The good news for the accused is that the judge eventually, though reluctantly, agreed to hold the warrant for a few weeks.
Along with the felony vandalism the accused allegedly committed Nov. 1, 2022, for allegedly shattering a car window, the accused also has several pending misdemeanors.
Prior to Wednesday’s hearing, the accused was released on supervised own recognizance (SOR) by Yolo County Superior Court Judge Sonia Cortés and was given dates in which he must report to the West Sacramento Probation Office.
According to Probation Officer Arthur Arustamyan, the accused failed to report for his initial visit to the probation office, instead accidentally reporting to the police department.
“It appears that he [the accused] may have reported to the West Sacramento Police Department in error and he was asked to report to the West Sacramento Probation Office right across the street and he failed to do that,” Arustamyan explained to visiting Judge Frederick Rotenberg.
Judge Rotenberg quickly agreed with the probation officer and even referenced the accused’s lengthy misdemeanor history.
“Given [the accused’s] familiarity with the criminal justice system given the plethora of cases he has, I’ll issue a warrant.
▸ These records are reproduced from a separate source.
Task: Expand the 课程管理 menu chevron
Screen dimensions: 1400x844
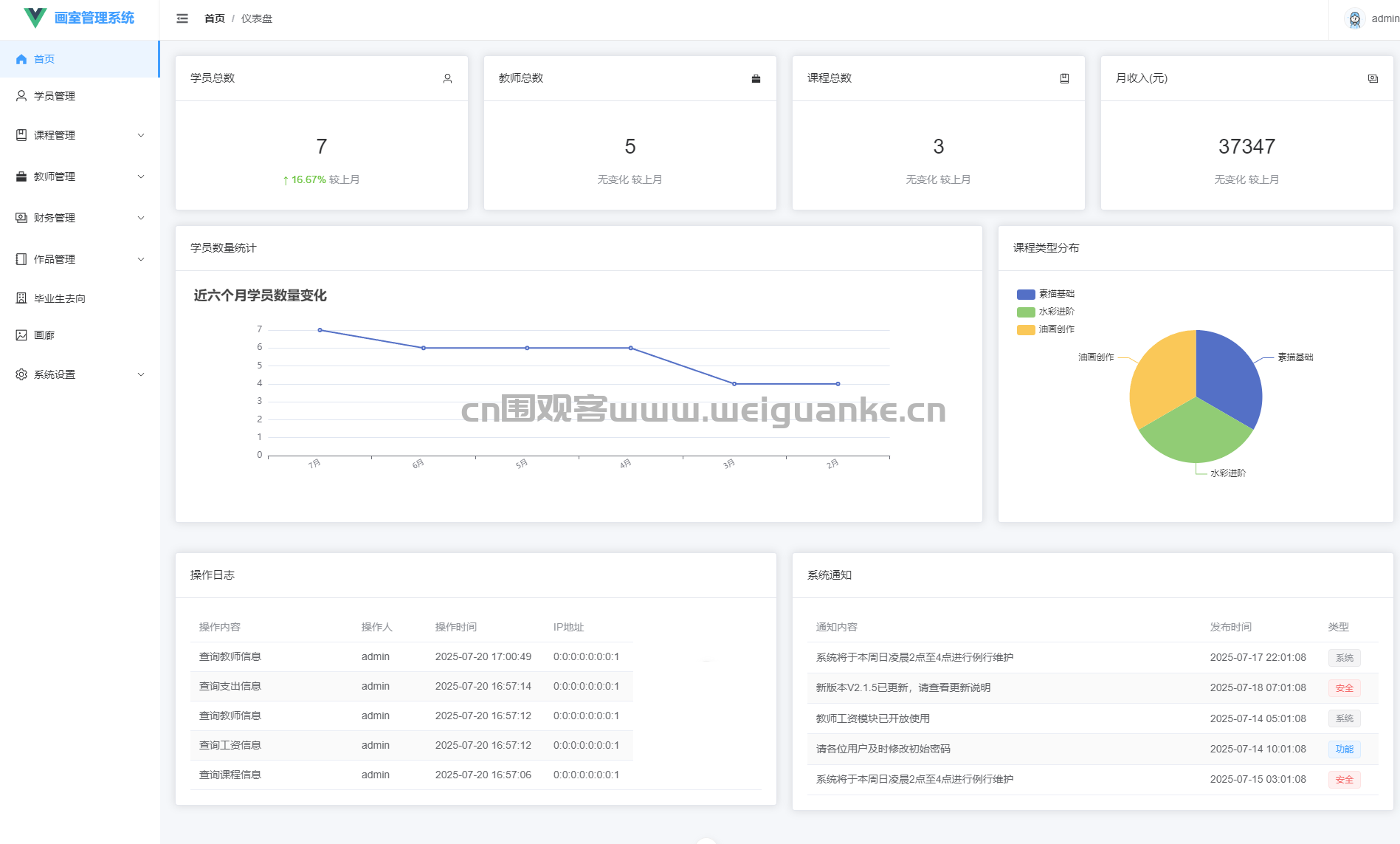Action: (141, 135)
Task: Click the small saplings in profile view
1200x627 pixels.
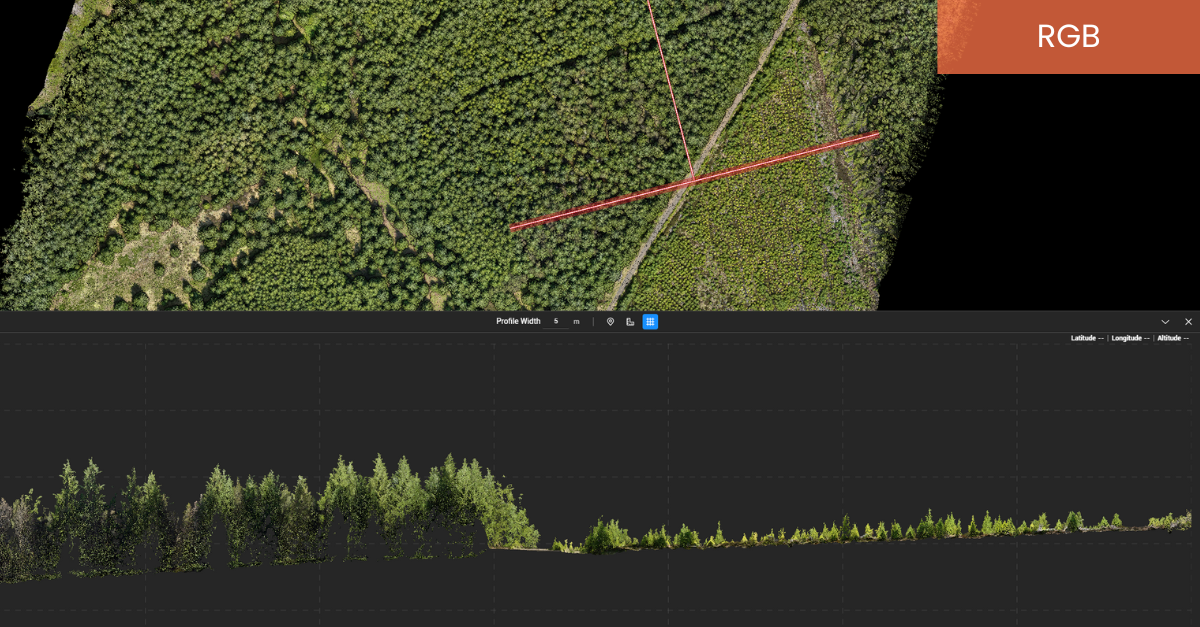Action: coord(880,528)
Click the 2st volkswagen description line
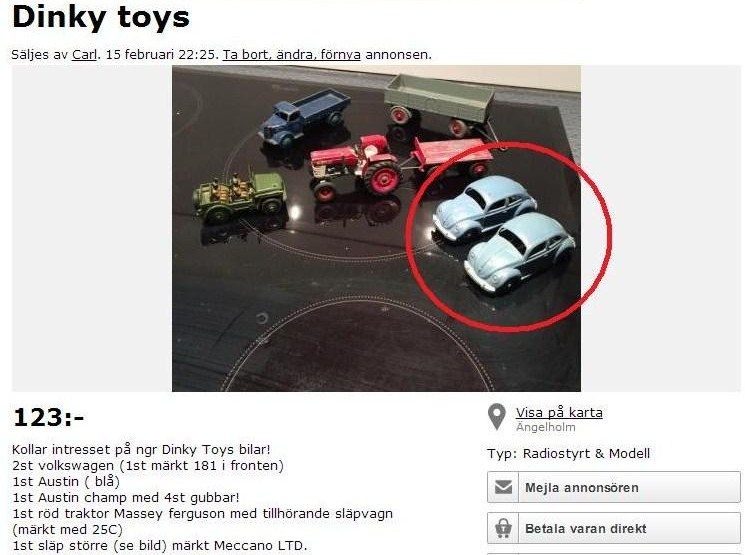Image resolution: width=745 pixels, height=555 pixels. coord(148,465)
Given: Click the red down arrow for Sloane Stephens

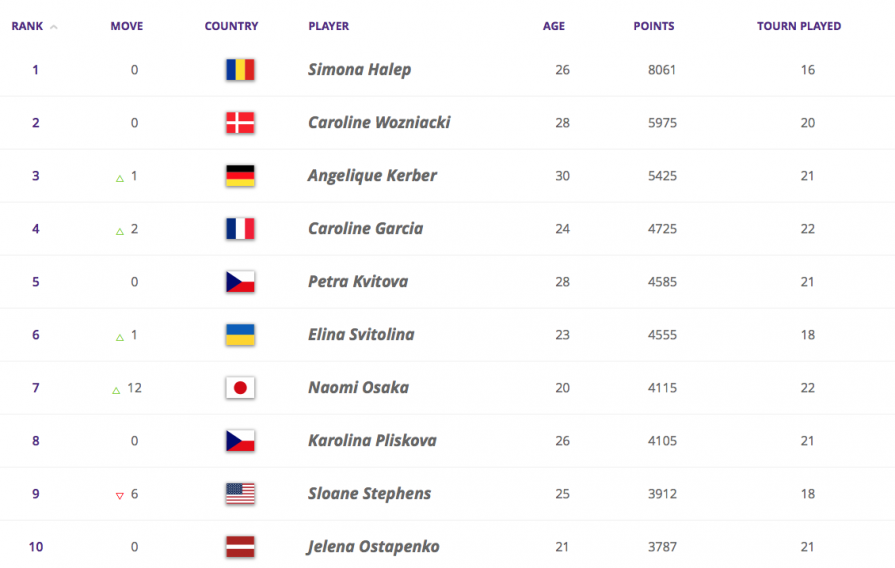Looking at the screenshot, I should coord(120,496).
I’m not holding it” Judge Rotenberg asserted.
Deputy Public Defender Jonathan Opet interjected and explained that his client is a long-time, unhoused resident of West Sacramento.
“It does appear that he (the accused) is trying to comply with what he was asked to do” DPD Opet stated, referencing his client’s mistaken attempt to check in with the police department.
While DPD Opet conceded he was not sure about his client’s exact whereabouts, he continued to explain why his client should not be arrested for simply getting confused about the location where he was ordered to check in.
However, Deputy District Attorney Robin Johnson vehemently opposed what DPD Opet said, adding that “we have no idea where he (accused) is and I am asking the court to issue a warrant today.”
After hearing DDA Johnson’s arguments why the accused should be in custody, which according to DPD Opet were very similar to the arguments made at the last court date, the DPD eventually asked Judge Rotenberg grant a two-week hold on an arrest warrant which would allow the accused time to check in at the correct location.
Suddenly changing course after DPD Opet’s pleas, Judge Rotenberg issued a two-week hold on the arrest warrant which will not go out until Sept. 20, 2023.